Husband collaborated with Afro-American poet Langston Hughes and provided nine etchings for his poem Madrid, written in 1937. Hughes' long poem was his reaction to an assignment to write about black Americans volunteering in the Spanish Civil War. Husband’s images, influenced by her commitment to the Republican cause, include mothers grieving for their children and one depicting two soldiers of the International Brigade. The hardcover book Madrid 1937 was published in 1939, printed by Gonzalo More, Paris, in an edition of 50. One example of the book, Madrid 37, signed in pencil and annotated as II [Roman numeral two] has appeared on the rare book market.

Husband returned to Canada at the start of World War II.

==Mexico==
In May 1940, she left for Mexico where a group of Canadian and other artists were working. She died in Mexico City at the age of 44, of blood poisoning after undergoing ear surgery. Her Mexican death certificate dated August 16, 1943 states that Dalla Husband, listed as a painter, died from postoperative cardiac failure ("Insuficiencia Cardiaca Postoperativia") at the Cowdray Hospital, the American British Cowdray Medical Centre. According to the certificate, she is buried in Mexico City at the Panteón Jardín along with many distinguished figures from Mexican music, art and cinema.

==Collections==
Two of her etchings along with Trevelyan's gallery brochure, The Circulating Library of Pictures, containing her name as a contributor, are found in Trevelyan's scrapbook, datable 1938-1940, in the Tate Museum archives.

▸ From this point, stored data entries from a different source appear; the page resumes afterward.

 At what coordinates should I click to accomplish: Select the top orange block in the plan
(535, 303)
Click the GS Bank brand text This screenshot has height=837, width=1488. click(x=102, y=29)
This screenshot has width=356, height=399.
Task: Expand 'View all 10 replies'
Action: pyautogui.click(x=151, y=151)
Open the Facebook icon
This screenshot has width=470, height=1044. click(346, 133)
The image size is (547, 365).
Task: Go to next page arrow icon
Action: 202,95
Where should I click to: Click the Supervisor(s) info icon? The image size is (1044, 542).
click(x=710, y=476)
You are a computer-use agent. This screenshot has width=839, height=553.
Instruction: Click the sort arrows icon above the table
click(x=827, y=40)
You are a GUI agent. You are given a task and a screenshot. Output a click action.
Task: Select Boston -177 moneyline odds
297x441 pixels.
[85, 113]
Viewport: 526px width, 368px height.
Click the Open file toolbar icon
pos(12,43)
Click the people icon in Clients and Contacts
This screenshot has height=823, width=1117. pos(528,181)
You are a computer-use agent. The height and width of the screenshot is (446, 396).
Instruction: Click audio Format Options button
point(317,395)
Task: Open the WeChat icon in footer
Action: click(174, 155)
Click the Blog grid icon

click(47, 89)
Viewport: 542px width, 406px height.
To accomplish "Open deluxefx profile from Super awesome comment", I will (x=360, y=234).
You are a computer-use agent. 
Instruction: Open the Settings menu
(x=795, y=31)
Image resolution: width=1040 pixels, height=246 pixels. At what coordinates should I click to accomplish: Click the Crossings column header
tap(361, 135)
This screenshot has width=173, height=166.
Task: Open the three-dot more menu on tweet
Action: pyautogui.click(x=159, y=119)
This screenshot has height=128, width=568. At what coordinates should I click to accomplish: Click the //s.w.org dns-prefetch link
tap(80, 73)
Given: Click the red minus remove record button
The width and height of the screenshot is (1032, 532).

The Langston Hughes papers in the collection of Yale University Archives contains a short letter to Hughes from Husband in reference to the engravings she made for his poem Madrid. This undated letter was sent to Hughes from an address in the historic centre of Mexico City and includes one engraving.

In 1989, the Winnipeg Art Gallery acquired a substantial collection of Husband's art: significant oil paintings (Machinist; Dream Landscape; Bird; Man, Horse and Cart) and several etchings.

==Bibliography==
In 2015, Burnaby Art Gallery of University of British Columbia mounted an exhibition curated by Eva Tweedie: Gravure Automatique: Dalla Husband at Atelier 17.

The Annex Galleries, Santa Rosa, California, maintain a biography of Husband on their website.

Silvano Levy has presented the Husband story and analyzed key works in a 2021 article in Art Herstory.

Christina Weyl. The Women of Atelier 17: Modernist Printmaking in Midcentury New York. (New Haven: Yale University Press) 2019.